Member of the House of Representatives
- In office 31 October 2024 – 23 January 2026
- Preceded by: Yoshiaki Wada
- Succeeded by: Yoshiaki Wada
- Constituency: Hokkaido 5th
- In office 27 October 2017 – 14 October 2021
- Constituency: Hokkaido PR

Personal details
- Born: 24 May 1972 (age 54) Itabashi, Tokyo, Japan
- Party: CRA (since 2026)
- Other political affiliations: CDP (2017–2026)
- Children: 2
- Education: Hokkaido University
- Website: ikemaki.jp

= Maki Ikeda =

Japanese politician (born 1972)

Maki Ikeda (池田 真紀, Ikeda Maki) is a Japanese politician who served in the House of Representatives as a member of the Constitutional Democratic Party of Japan from 2024 to 2026, and from 2017 to 2021.

==Early life and education==
Maki Ikeda was born in Itabashi, Japan, on 24 May 1972. She suffered abuse from her father before starting kindergarten. In junior high school she went to live with her grandmother after her mother and younger sister left the family due to her father's abuse. She graduated from Hokkaido University in 2015.

==Career==
From 1997 to 2011, Ikeda worked at the Welfare Office in Itabashi. In 2011, she moved from Tokyo to Hokkaido.

> **WORK REQUEST 1**
Render this sentence from the Maki Ikeda biography into French: "From 1997 to 2011, Ikeda worked at the Welfare Office in Itabashi."
> **WORK REQUEST 2**
Write the next part of the Maki Ikeda biography, picking up after its final sentence.

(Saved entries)
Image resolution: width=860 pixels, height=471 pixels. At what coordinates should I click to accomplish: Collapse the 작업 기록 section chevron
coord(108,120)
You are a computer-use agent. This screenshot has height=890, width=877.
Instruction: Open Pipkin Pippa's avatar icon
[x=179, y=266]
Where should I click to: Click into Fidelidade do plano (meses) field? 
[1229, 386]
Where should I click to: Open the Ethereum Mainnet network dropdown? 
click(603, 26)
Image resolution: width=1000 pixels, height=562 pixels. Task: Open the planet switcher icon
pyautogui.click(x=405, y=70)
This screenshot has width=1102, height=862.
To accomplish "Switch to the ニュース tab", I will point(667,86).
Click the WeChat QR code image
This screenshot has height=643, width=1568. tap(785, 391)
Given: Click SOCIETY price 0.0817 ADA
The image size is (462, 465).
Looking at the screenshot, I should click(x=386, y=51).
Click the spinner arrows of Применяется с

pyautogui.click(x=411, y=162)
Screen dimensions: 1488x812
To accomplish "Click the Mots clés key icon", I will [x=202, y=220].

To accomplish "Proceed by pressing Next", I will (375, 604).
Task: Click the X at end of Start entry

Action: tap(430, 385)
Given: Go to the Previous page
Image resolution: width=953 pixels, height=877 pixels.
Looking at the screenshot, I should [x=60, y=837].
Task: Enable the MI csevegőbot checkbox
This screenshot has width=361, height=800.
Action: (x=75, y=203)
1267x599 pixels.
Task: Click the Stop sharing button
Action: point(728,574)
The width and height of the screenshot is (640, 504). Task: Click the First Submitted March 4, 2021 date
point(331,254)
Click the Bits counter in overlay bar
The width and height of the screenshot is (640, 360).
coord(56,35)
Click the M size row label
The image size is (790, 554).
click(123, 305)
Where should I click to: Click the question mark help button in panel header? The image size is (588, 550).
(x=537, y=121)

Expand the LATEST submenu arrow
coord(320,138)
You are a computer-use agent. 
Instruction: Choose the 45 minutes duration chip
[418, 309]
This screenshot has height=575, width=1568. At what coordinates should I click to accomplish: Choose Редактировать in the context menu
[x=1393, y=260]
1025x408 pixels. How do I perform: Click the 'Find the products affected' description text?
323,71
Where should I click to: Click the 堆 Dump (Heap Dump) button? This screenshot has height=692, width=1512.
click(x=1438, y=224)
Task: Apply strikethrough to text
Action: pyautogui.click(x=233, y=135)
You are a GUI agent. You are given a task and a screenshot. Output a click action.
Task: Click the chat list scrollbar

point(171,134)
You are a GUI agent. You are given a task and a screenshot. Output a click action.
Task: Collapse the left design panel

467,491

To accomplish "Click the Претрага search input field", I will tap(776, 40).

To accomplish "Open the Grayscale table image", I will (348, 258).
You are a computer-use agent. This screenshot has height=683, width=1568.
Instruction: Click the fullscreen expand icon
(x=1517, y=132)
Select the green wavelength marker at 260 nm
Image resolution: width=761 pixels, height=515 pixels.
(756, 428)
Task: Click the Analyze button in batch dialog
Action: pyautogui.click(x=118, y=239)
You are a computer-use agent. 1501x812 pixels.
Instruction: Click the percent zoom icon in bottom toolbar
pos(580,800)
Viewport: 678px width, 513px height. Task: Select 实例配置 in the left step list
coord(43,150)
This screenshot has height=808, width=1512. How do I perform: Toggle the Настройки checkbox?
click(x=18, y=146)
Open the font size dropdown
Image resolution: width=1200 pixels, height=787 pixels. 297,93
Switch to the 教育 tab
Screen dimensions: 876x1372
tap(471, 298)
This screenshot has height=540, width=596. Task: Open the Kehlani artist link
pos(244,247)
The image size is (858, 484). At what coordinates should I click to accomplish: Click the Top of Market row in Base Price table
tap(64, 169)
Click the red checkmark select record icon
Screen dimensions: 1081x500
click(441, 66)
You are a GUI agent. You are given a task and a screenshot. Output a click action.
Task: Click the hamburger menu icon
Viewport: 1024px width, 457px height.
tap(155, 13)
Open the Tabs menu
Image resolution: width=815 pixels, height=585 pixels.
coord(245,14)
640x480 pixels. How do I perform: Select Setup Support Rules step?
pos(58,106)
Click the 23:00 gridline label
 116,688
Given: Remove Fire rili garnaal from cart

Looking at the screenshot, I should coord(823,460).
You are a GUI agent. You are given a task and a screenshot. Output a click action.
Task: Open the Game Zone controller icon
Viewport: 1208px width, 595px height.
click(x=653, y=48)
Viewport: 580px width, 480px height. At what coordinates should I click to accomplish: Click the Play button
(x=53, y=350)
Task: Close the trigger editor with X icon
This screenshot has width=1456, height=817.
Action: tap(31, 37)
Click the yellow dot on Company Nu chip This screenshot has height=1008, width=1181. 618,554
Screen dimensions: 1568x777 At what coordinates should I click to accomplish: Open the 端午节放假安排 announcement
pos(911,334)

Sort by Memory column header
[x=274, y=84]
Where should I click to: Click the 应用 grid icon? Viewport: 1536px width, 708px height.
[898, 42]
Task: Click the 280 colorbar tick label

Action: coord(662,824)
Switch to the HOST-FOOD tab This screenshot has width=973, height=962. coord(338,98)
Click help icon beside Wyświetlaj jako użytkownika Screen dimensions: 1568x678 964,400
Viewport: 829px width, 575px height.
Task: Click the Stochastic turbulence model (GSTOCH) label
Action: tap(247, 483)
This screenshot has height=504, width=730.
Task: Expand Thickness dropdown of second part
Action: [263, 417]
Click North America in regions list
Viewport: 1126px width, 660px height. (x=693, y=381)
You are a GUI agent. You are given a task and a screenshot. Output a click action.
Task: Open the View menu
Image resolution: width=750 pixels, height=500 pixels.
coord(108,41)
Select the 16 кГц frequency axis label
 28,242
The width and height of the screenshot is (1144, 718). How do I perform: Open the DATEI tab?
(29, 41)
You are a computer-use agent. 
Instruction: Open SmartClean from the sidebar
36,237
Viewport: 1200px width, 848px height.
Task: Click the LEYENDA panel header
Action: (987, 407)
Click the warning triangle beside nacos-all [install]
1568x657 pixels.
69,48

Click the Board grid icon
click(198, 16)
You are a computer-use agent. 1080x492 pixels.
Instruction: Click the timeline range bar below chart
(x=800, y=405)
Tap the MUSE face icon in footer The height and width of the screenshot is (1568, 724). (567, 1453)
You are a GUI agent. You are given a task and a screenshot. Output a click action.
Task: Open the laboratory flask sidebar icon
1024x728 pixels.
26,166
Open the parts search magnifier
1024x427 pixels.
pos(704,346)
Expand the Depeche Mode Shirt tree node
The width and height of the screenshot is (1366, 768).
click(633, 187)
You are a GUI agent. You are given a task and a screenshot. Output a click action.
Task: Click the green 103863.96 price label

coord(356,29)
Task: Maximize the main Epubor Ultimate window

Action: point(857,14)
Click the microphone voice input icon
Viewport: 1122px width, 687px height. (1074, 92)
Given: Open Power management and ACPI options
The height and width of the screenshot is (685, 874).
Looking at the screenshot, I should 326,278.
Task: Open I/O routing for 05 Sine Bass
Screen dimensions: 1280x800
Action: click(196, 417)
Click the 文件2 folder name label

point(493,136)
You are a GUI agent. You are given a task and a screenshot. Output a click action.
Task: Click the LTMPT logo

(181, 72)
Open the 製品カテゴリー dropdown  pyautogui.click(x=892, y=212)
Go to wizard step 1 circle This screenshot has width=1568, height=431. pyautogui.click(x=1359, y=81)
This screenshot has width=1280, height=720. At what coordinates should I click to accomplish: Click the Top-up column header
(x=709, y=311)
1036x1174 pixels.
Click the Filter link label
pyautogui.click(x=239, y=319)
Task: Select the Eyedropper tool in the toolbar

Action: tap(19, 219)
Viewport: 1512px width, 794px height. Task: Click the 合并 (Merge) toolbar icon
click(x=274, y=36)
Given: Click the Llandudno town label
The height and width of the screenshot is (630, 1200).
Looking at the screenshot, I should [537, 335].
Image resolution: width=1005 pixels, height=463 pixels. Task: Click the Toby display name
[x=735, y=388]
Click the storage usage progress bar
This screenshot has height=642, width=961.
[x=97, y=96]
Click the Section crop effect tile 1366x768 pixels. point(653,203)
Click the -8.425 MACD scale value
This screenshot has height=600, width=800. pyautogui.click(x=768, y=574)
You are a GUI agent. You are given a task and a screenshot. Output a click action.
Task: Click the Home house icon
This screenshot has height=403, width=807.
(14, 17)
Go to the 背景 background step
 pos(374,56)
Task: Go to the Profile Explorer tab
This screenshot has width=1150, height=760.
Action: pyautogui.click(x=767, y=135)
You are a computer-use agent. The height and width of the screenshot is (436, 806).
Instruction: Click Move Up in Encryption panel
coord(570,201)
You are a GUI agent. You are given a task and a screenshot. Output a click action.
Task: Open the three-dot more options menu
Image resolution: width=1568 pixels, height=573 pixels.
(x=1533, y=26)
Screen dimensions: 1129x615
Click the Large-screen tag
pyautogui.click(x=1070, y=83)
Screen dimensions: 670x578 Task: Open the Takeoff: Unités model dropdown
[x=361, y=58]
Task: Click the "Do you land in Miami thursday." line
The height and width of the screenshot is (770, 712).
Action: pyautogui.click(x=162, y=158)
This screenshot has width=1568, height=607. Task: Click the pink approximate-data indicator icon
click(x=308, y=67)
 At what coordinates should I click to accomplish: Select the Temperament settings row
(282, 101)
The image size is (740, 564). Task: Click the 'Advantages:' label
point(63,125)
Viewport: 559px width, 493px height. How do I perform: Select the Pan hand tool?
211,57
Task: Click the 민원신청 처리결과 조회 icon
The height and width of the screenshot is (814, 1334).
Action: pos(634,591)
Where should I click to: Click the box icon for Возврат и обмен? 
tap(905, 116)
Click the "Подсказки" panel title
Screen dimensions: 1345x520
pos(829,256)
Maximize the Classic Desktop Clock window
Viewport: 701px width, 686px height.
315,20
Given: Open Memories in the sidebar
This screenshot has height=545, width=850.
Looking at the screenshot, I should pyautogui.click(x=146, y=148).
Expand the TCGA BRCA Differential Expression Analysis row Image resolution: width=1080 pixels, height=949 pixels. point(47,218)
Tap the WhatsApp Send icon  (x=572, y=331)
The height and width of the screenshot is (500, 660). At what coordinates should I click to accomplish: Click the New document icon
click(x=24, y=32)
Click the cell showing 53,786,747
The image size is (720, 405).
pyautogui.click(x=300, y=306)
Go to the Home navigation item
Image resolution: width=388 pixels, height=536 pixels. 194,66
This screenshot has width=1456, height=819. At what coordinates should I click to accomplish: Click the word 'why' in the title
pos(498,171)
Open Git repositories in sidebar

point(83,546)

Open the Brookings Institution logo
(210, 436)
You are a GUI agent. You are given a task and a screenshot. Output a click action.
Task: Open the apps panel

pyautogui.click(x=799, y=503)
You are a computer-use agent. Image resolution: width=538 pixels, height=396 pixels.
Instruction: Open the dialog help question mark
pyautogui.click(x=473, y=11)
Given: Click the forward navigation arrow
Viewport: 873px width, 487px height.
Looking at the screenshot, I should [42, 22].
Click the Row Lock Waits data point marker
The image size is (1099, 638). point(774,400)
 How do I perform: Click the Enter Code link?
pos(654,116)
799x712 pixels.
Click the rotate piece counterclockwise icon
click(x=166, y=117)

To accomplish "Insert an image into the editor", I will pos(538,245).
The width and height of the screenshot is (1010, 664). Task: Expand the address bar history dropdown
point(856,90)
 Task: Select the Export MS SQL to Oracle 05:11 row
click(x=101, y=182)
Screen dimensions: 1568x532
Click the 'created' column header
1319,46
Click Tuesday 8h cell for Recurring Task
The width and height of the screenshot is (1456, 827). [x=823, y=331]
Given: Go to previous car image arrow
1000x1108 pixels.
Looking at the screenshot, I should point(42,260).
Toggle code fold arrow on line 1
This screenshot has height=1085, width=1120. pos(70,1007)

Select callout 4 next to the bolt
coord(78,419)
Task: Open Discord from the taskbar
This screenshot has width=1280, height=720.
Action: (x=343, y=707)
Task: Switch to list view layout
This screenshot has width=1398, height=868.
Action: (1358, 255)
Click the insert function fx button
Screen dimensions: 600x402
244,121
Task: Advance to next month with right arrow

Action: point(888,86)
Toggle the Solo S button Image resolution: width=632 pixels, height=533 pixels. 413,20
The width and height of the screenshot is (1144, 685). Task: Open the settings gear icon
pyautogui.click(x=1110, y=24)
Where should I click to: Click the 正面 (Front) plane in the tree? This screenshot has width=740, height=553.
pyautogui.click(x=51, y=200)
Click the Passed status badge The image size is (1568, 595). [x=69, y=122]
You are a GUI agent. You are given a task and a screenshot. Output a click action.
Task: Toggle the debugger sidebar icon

> **RESULT 1**
De 1997 à 2011, Ikeda a travaillé au bureau d'aide sociale d'Itabashi.

> **RESULT 2**
In the 2014 election Ikeda ran as an independent candidate in Hokkaido 2nd district, but lost. She ran in Hokkaido 5th district for a 2016 by-election, but lost to Yoshiaki Wada. She ran for the seat again in the 2017 election as a Constitutional Democratic Party of Japan candidate and received fewer votes than Wada, but obtained enough votes to be returned through the CDP's PR block list.

Ikeda lost reelection in 2021, but was elected in 2024. Ikeda was an independent candidate in the 2023 Hokkaido gubernatorial election, but lost.

==Personal life==
Ikeda married at age 18 and had two children before her husband abandoned her due to his large amount of debt. She is a single mother of two children.

==Political positions==
Ikeda supports recognising same-sex marriage and allowing couples to retain their maiden name after marriage. She believes that the prime minister should not visit the Yasukuni Shrine. She supports adhering to the Three Non-Nuclear Principles and does not support expanding Japan's military.